In light of the current COVID-19 crisis and the uncertainties connected therewith, many employers wonder how they can best protect their staff. Where possible, employees are encouraged to work from home. However, there are several businesses and tasks for which a remote workspace is not an option. A measure regularly proposed and implemented in these cases is compulsory temperature testing for employees at the entrances to a site or building, with a subsequent refusal of entry for employees with an elevated temperature or refusing to test.
In Germany, this approach poses several risks under German data privacy law.
From a data privacy point of view, temperature testing constitutes the processing of health data. Health data belongs to the special category of personal data, also known as sensitive data, that requires an elevated level of protection. For this reason, compulsory temperature testing has been criticized in legal literature, with the main argument being that temperature testing is not a suitable means of detecting COVID-19 infections, as individuals suffering from the virus did not necessarily suffer from fever.
Recently, the first German data protection authorities have voiced their opinions:
- In a brief statement, the data protection authority of Baden-Württemberg confirmed that employers have a duty of care with respect to their employees, which includes an obligation to reduce health risks at the work place. However, this does not authorize an employer to actively collect health data from employees.
- The data protection authority of Rhineland-Palatinate went into more detail: It explicitly denies the permissibility of temperature testing, pointing to both the aforementioned doubts as to the suitability of such tests, as well as to various alternative and less intrusive measures. According to them, this applies even where employees do not oppose the tests.
- We expect that other data protection authorities will follow suit in the coming days.
With this background in mind, we would advise that employers be cautious with respect to compulsory temperature testing in Germany, and use other ways to ensure the health and safety of their employees. For instance, the following measures have been proposed by the German data protection authorities:
- Emphasize that employees should visit their doctor as soon as they feel flu-like symptoms.
- Point out all countries that have been qualified as risk territories, and ask that employees come forward if they have recently visited one of those countries.

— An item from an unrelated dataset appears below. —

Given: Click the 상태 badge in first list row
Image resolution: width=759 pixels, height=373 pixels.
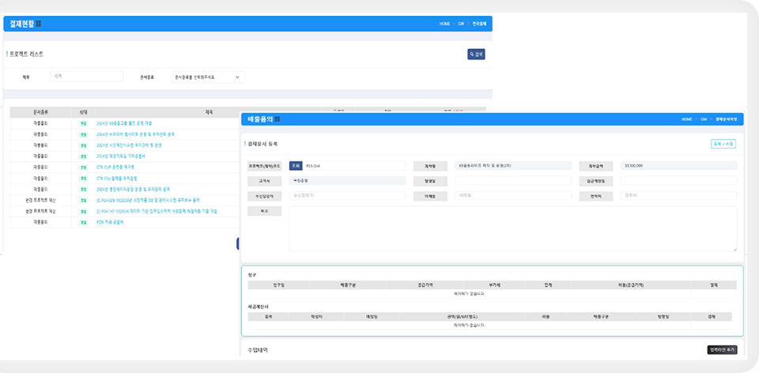Looking at the screenshot, I should click(83, 123).
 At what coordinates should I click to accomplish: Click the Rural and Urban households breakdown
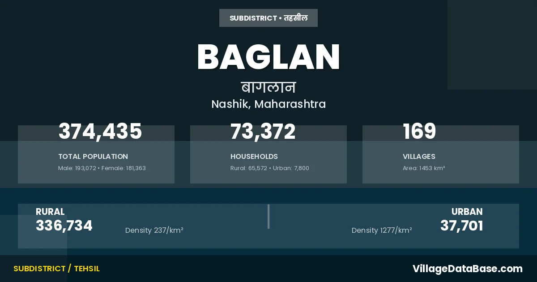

- Request that employees notify their employer if they have been in contact with a person diagnosed with COVID-19.
- In the event that an employer has reasonable doubt as to an employee’s ability to perform his or her tasks, employers may consider requesting that such employee be examined by a company doctor.
While there are, of course, no precedents yet, it seems unlikely that fines imposed by data privacy authorities (if any) will be very high, taking into account the wide-ranging uncertainties, rapidly changing recommendations and obligations of employers, employees, and also private persons in the era of COVID-19, and also the intentions of employers inclined to require employee temperature checks to protect their staff.